Task brief - A complete answer lists every line of the entries below where the string "width" appears.

Saved entries -
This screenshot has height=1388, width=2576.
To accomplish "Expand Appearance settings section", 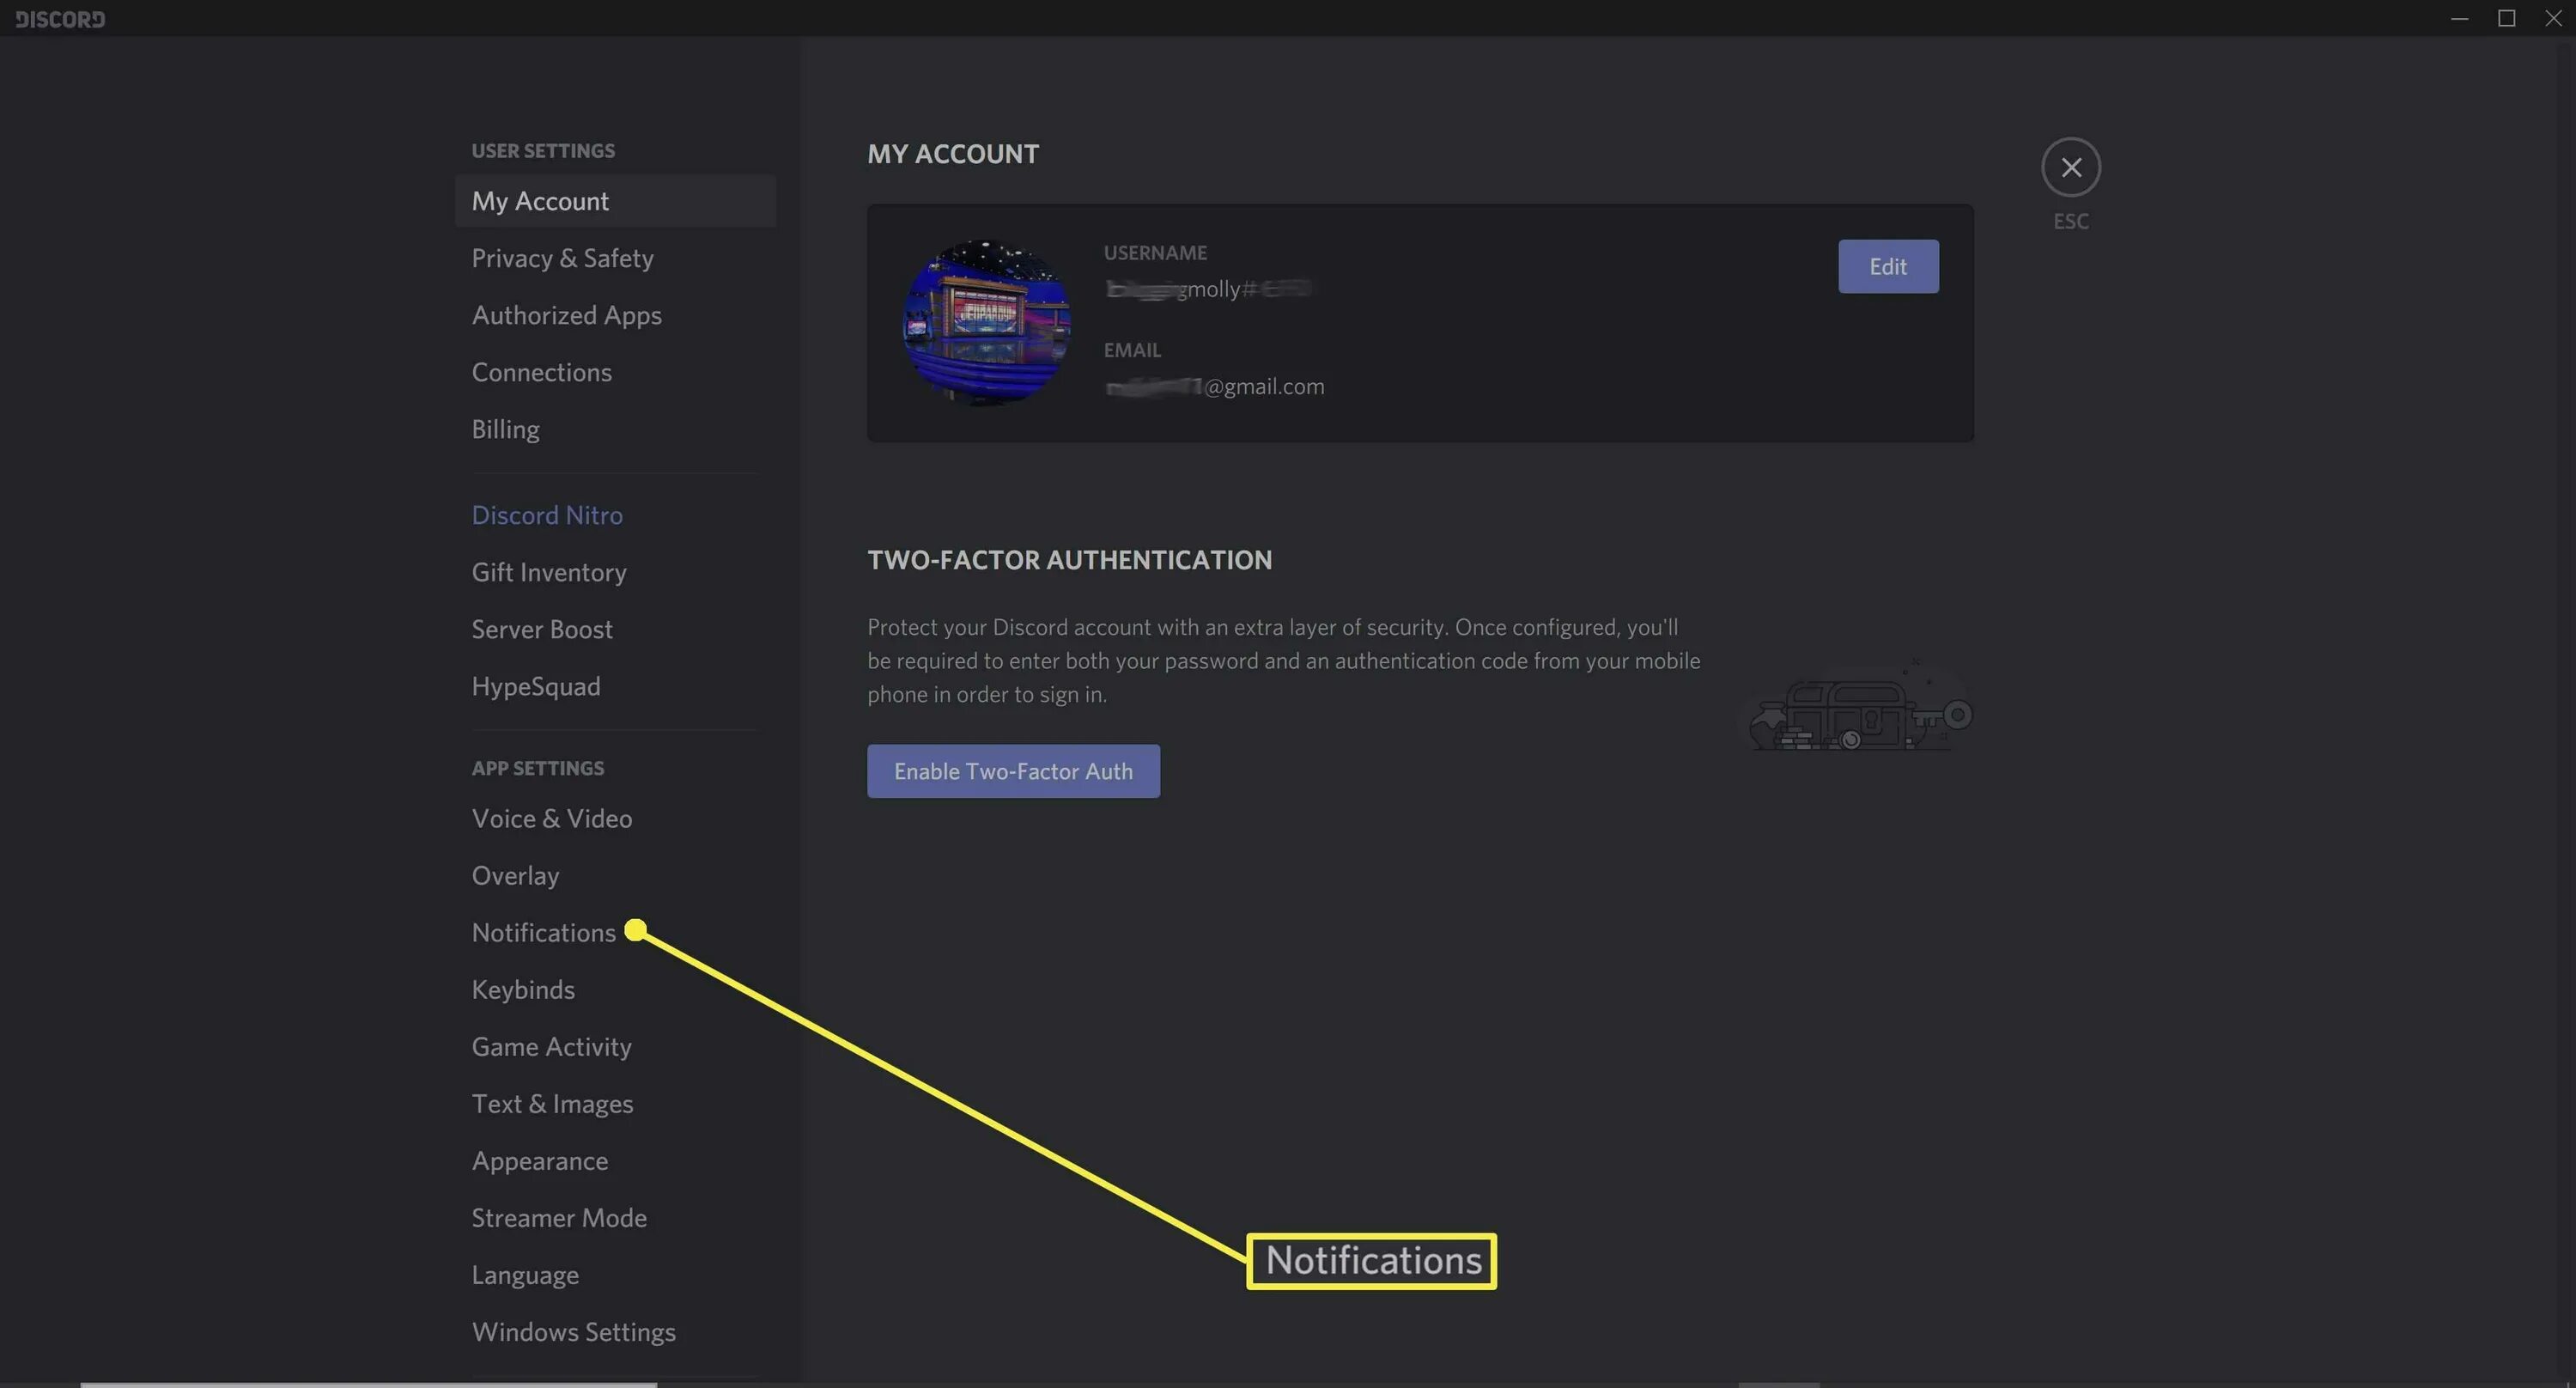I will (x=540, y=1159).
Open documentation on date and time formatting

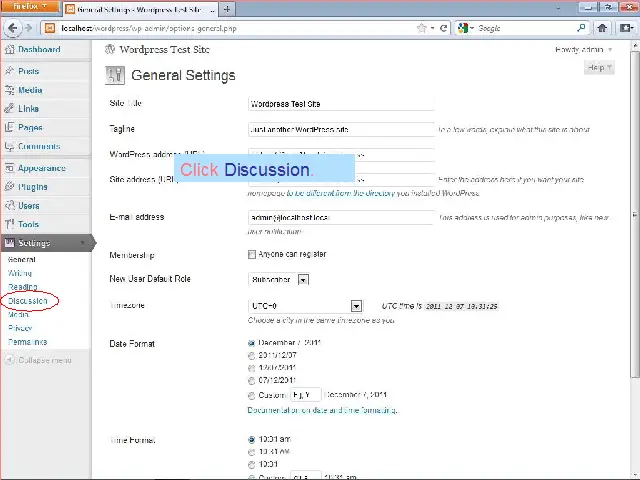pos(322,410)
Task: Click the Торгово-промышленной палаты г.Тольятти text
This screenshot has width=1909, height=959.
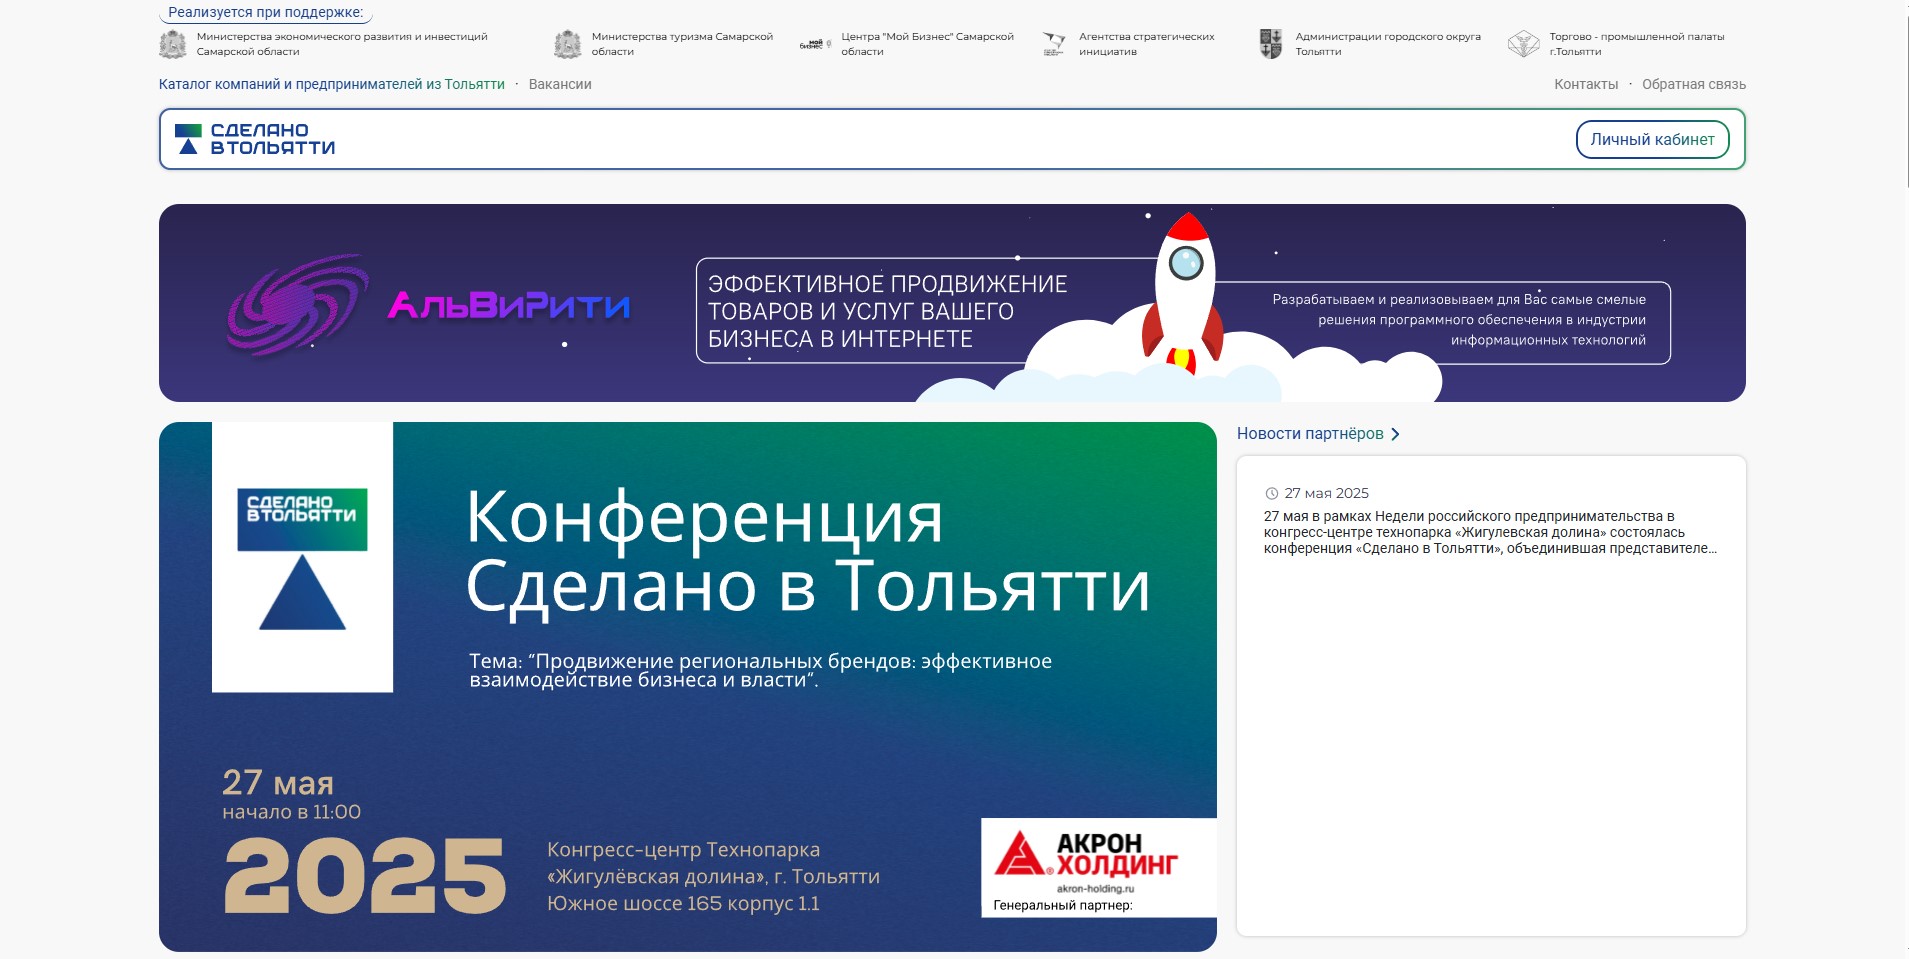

Solution to this exercise -
This screenshot has height=1388, width=2576.
This screenshot has width=1909, height=959.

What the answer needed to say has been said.